▶ **The task**:
Could you copy out all of the entries exactly?

╭─ Material to process

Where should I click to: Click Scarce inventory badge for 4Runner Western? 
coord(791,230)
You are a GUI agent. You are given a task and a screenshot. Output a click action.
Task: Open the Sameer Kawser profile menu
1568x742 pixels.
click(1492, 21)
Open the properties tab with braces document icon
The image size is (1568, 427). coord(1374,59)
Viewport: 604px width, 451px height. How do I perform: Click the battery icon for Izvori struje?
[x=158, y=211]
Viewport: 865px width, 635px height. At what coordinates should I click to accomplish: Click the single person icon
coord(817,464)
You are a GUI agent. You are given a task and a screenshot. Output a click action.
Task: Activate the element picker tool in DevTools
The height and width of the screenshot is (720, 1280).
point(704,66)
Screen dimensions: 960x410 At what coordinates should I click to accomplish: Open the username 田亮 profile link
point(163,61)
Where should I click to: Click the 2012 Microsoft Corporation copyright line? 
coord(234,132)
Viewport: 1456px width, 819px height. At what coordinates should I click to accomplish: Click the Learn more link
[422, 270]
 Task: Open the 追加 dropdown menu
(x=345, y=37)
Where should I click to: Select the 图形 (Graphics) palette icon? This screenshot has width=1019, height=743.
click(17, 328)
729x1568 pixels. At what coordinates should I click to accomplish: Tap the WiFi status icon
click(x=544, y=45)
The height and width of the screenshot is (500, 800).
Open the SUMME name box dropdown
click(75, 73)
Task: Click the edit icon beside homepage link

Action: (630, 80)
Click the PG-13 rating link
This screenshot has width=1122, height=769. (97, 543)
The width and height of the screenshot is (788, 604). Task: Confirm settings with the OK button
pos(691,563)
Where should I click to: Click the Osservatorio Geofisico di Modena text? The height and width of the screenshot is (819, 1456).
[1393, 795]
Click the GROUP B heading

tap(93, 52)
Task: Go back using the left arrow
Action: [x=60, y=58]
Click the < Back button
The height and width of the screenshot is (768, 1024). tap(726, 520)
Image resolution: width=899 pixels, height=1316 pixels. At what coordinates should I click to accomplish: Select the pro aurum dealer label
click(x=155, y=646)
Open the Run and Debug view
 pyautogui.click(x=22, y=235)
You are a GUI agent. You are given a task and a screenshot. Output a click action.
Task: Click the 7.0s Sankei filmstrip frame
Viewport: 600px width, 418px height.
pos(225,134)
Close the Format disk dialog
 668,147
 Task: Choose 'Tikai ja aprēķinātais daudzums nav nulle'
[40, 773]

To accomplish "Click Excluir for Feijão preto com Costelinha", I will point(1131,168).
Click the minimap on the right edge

╰─

▶ **Exercise result**:
Where should I click to: Click Scarce inventory badge for 4Runner Western? 
coord(791,230)
You are a GUI agent. You are given a task and a screenshot. Output a click action.
Task: Open the Sameer Kawser profile menu
1568x742 pixels.
click(1492, 21)
Open the properties tab with braces document icon
The image size is (1568, 427). coord(1374,59)
Viewport: 604px width, 451px height. How do I perform: Click the battery icon for Izvori struje?
[x=158, y=211]
Viewport: 865px width, 635px height. At what coordinates should I click to accomplish: Click the single person icon
coord(817,464)
You are a GUI agent. You are given a task and a screenshot. Output a click action.
Task: Activate the element picker tool in DevTools
The height and width of the screenshot is (720, 1280).
point(704,66)
Screen dimensions: 960x410 At what coordinates should I click to accomplish: Open the username 田亮 profile link
point(163,61)
Where should I click to: Click the 2012 Microsoft Corporation copyright line? 
coord(234,132)
Viewport: 1456px width, 819px height. At what coordinates should I click to accomplish: Click the Learn more link
[422, 270]
 Task: Open the 追加 dropdown menu
(x=345, y=37)
Where should I click to: Select the 图形 (Graphics) palette icon? This screenshot has width=1019, height=743.
click(17, 328)
729x1568 pixels. At what coordinates should I click to accomplish: Tap the WiFi status icon
click(x=544, y=45)
The height and width of the screenshot is (500, 800).
Open the SUMME name box dropdown
click(75, 73)
Task: Click the edit icon beside homepage link

Action: (630, 80)
Click the PG-13 rating link
This screenshot has width=1122, height=769. (97, 543)
The width and height of the screenshot is (788, 604). Task: Confirm settings with the OK button
pos(691,563)
Where should I click to: Click the Osservatorio Geofisico di Modena text? The height and width of the screenshot is (819, 1456).
[1393, 795]
Click the GROUP B heading

tap(93, 52)
Task: Go back using the left arrow
Action: [x=60, y=58]
Click the < Back button
The height and width of the screenshot is (768, 1024). tap(726, 520)
Image resolution: width=899 pixels, height=1316 pixels. At what coordinates should I click to accomplish: Select the pro aurum dealer label
click(x=155, y=646)
Open the Run and Debug view
 pyautogui.click(x=22, y=235)
You are a GUI agent. You are given a task and a screenshot. Output a click action.
Task: Click the 7.0s Sankei filmstrip frame
Viewport: 600px width, 418px height.
pos(225,134)
Close the Format disk dialog
 668,147
 Task: Choose 'Tikai ja aprēķinātais daudzums nav nulle'
[40, 773]

To accomplish "Click Excluir for Feijão preto com Costelinha", I will point(1131,168).
Click the minimap on the right edge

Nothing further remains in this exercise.